─── Supplied passage ───
Contents
While mainly a Matlab and C exercise in its realisation, this project is based on theories of both speech-optimised coding—also referred to as vocoding—which is an optimisation of standard audio signal coding for the specificity of speech, and joint source and channel coding, a novel theory of general signal coding that goes in exactly the opposite direction as the one established by the Shannon separation theorem.
In this chapter, both theories are summed up and presented, in order to give the reader a minimum background about the subject of this dissertation.
According to Scott McCloud, all forms of media are motivated by our inability to directly communicate from mind to mind. The idea is then that a thought of our mind be translated to the physical world, travel through it, hopefully as untouched as possible, to be received and perceived as a thought. Speech is one of the many media1 conveying this indirect, imperfect and apparently not perfectible mind-to-mind communication [7].
Among all types of audio data encoding, voice coding stands apart for the simple reason that voice signals are produced by a very specific source: the human vocal organs. Consequently, careful analysis of those organs, and the way voice signals are produced, might help design adapted and optimised coding schemes thus drawing better results – as far as encoding efficiency and quality are concerned – than on more general audio signals.
Let us first take a look at an example of a speech chain, explained in detail in [1], as illustrated below. We can identify as in other contexts, e.g. the OSI network stack, several interacting layers. The top, most abstract layer would be the linguistic layer, taking place in the brain, where the message the speaker wants to convey is formed, the sentence prepared, the words ordered.
The next level is the physiological level: based on the information prepared in the brain, several parts of the body work in conjunction in order to produce a sensible sound that will be emitted at the mouth. The sound waves then propagate through the aerial medium (at least in most common cases) to the listener’s ear. This is the acoustic level.
Figure-1.1 The speech chain (from [1])
Upon reaching the listener’s ear, the acoustic waves stimulate the listener’s auditory organs, which in turn translate the acoustic excitation into a message for the listener’s brain. This operation is considered to take place at the physiological level again. Finally, the nervous message from the listener’s ear reaches the listener’s brain, where they are decoded into sensible information, at the physiological level.
Notice that the acoustic waves emitted by the speaker also reach his own ears, where they are also decoded through the physiological and linguistic layers. This works as a feedback link to allow the speaker for a better control over the sounds emitted. As a consequence, it is no surprise that deaf people have trouble obtaining a clear pronunciation.
───
## Activities
**a)** Which levels of the speech chain does the passage on speech coding name?
**b)** Continue the passage on speech coding from where it stops.
─── Dataset excerpts ───
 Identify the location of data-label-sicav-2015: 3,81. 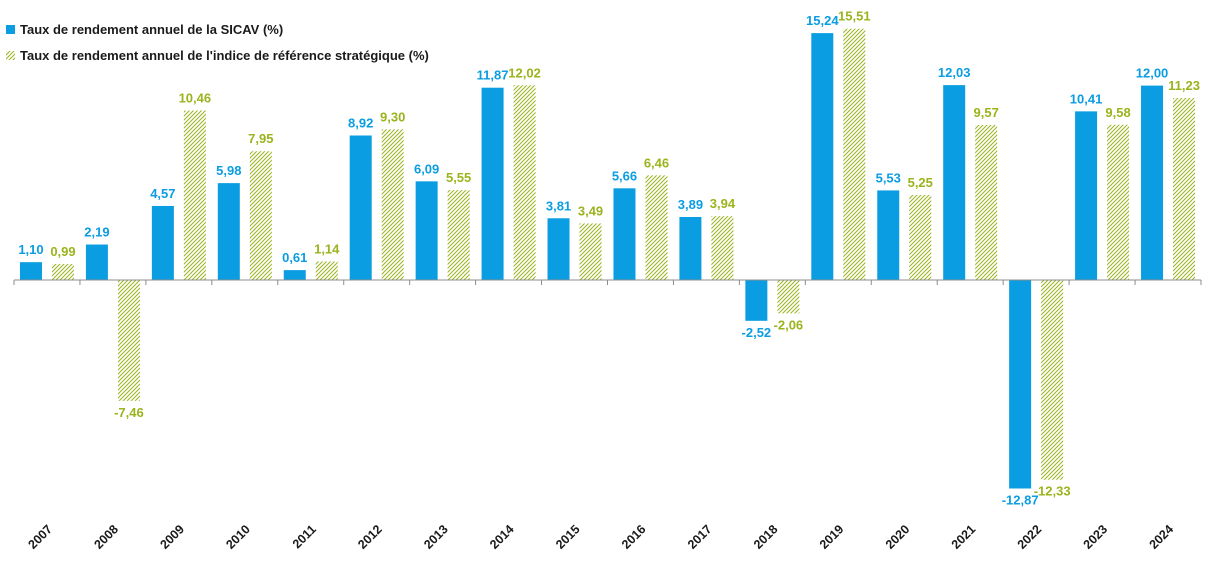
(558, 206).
───
─── Dataset excerpts ───
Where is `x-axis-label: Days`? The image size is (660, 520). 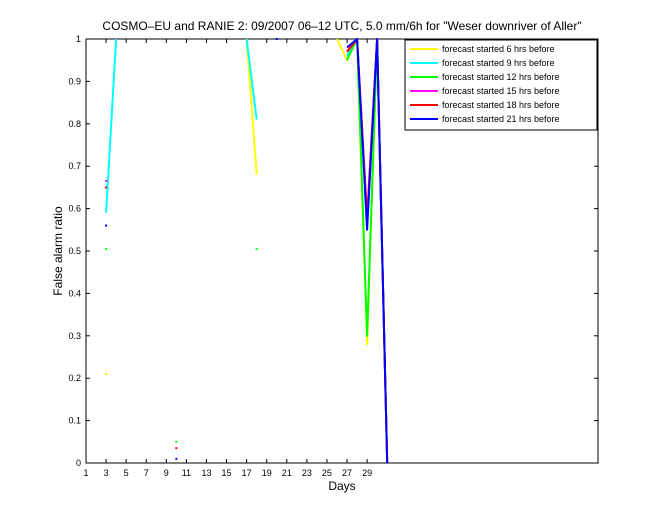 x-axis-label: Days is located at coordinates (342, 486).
───
## Exercise responses
**a)** Linguistic, physiological, acoustic

**b)**
Careful analysis of the physiological production of speech allows for satisfying means of artificial speech synthesis.
The first step in speech production is the contraction of the lungs with the help of the diaphragm, creating a flow of air through the vocal tract. The glottis is the first organ the flow of air goes through. There, depending on the sound uttered, the flow may or may not be made a quasi-periodic signal. If it is, the utterance is said to be voiced. In that case, the base frequency of the signal is called the pitch. It is linked to the general perception of the speaker’s tone of voice. It will be generally higher in frequency for children and women, and lower for men. Typical values for the pitch range from a hundred hertz to a few hundred hertz. If the flow of air is left untouched, the utterance is said to be non-voiced. Also some utterances consist of a mix of voiced and non-voiced sounds, in variable proportions.
Next the flow reaches the velum. When it is open, acoustic coupling with the nasal cavity occurs. When the coupling occurs, the utterance is said to be nasal: as an example, consider the sound of the consonants ‘m’ and ‘n’ in the English language.
Figure-1.2 The primary articulators of the vocal tract (from [1])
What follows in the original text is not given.